- [HOW TO COMPLETE THIS TASK] Wherever the string "agent" shows up in the data below, copy the whole line.

- [DATA SUPPLIED]

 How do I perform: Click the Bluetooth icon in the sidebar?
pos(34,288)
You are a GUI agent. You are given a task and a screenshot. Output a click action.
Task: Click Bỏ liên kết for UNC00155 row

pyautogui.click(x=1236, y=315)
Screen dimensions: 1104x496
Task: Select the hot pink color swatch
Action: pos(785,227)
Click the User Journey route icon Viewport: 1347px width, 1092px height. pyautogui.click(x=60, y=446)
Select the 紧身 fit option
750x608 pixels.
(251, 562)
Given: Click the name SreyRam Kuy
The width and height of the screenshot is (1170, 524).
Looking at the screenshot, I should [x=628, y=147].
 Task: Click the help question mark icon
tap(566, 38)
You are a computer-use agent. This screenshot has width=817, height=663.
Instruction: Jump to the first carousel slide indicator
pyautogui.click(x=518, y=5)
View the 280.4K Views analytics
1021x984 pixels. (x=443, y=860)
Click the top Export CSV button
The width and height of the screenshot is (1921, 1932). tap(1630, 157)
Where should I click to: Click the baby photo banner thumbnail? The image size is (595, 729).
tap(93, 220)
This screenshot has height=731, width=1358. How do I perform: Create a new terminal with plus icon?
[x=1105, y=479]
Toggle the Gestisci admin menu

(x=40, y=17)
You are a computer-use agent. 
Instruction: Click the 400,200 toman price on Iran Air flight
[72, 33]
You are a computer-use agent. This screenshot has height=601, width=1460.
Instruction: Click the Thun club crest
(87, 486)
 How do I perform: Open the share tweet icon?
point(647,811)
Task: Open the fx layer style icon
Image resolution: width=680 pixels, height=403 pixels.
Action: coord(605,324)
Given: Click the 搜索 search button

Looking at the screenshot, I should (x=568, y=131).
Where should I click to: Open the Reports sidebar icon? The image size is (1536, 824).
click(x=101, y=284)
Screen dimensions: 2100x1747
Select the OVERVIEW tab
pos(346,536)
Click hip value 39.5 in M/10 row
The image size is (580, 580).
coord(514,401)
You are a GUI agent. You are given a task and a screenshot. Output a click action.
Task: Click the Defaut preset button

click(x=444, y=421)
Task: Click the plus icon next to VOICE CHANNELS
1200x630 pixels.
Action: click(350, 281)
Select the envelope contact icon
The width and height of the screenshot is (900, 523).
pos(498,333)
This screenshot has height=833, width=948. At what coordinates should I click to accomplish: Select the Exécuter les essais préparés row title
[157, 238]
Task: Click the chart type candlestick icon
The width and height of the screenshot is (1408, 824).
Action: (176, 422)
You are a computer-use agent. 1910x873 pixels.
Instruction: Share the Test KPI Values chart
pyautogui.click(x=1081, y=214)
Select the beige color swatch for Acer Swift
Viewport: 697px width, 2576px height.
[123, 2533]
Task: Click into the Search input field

- [RESPONSE TO THE TASK]
You are a GUI agent. You are given a task and a screenshot. Output a click action.
You are a computer-use agent. This screenshot has width=817, height=663.
You are a computer-use agent. 
You are a computer-use agent. This screenshot has height=601, width=1460.
You are a GUI agent. You are given a task and a screenshot. Output a click action.
You are a computer-use agent. 1910x873 pixels.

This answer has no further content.